Barrett está tomando cuidado para não exagerar o potencial dos psicodélicos para tratar a dor crônica; as evidências até agora não estão nem perto do que é necessário, diz ele. Mas os ensaios clínicos que estão em andamento, acrescenta ele, são exatamente o tipo de teste difícil pelo qual os pesquisadores deveriam submeter as terapias psicodélicas enquanto avaliam cuidadosamente os benefícios e riscos potenciais. Os próximos passos incluem trabalhar em testes maiores com que frequência os medicamentos psicodélicos precisam ser administrados, em que dose e quais cuidados de suporte são necessários para cada condição de dor crônica.

Compreender os mecanismos obscuros pelos quais os psicodélicos evocam efeitos tão poderosos e duráveis ​​é outro objetivo importante da pesquisa e pode gerar novos insights sobre os medicamentos existentes para alívio da dor. “Há potencial para aprender muito sobre os mecanismos da dor crônica e o que precisa acontecer centralmente no cérebro e na medula espinhal quando os pacientes melhoram – ou quando não”, diz Castellanos.

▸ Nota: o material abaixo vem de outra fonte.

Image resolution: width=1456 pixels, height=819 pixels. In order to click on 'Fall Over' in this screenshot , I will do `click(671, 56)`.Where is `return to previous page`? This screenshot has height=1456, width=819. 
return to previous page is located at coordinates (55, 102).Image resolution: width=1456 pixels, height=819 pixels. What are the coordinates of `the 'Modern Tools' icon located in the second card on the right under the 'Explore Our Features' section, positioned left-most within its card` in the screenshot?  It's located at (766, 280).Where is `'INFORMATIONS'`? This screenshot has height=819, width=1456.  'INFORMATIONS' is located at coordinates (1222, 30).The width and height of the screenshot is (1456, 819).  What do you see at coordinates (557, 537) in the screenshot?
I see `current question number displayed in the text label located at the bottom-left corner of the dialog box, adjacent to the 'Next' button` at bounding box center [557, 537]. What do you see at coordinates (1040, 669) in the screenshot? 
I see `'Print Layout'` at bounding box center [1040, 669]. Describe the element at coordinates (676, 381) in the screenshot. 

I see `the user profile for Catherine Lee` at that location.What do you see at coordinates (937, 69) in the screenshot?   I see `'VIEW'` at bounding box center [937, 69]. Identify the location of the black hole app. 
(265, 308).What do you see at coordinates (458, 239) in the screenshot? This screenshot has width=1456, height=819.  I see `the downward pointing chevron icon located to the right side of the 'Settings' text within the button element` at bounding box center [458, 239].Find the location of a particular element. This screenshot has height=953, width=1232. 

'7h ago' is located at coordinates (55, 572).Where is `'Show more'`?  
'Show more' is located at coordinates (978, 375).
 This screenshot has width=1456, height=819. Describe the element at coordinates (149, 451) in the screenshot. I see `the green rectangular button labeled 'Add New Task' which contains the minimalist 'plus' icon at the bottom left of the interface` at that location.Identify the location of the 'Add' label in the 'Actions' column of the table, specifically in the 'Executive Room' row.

Mesmo sem elucidar totalmente os mecanismos subjacentes, os efeitos profundos e duradouros dos psicodélicos relatados por alguns pacientes sugerem que essas drogas não estão apenas encobrindo os sintomas dos distúrbios da dor, mas atacando as causas profundas da dor crônica, diz Schindler. E se os distúrbios da dor de cabeça são algo a indicar, ela acrescenta, o alívio da dor crônica nem sempre requer uma experiência psicodélica completa, porque doses baixas parecem ser eficazes.

Os pesquisadores podem estar interessados ​​em validar relatos anedóticos de pessoas com dor, diz Close, mas ainda precisam projetar estudos rigorosos e ser honestos sobre os resultados. Caso contrário, ele adverte, se os testes-piloto forem apressados, o risco é “você acaba com um tratamento que pode ajudar algumas pessoas, mas não sabemos quem são, então você tem muitas pessoas tentando e que não ajudam. de forma alguma."

Com cuidado para não repetir os erros que levaram à epidemia de opioides, os pesquisadores estão avançando, um pequeno ensaio de cada vez. Talvez em um futuro próximo, os psicodélicos possam ajudar algumas pessoas a se livrar ou mergulhar em sua dor, reencontrando-se com seus corpos físicos, dos quais há muito se dissociaram e finalmente começam a se curar.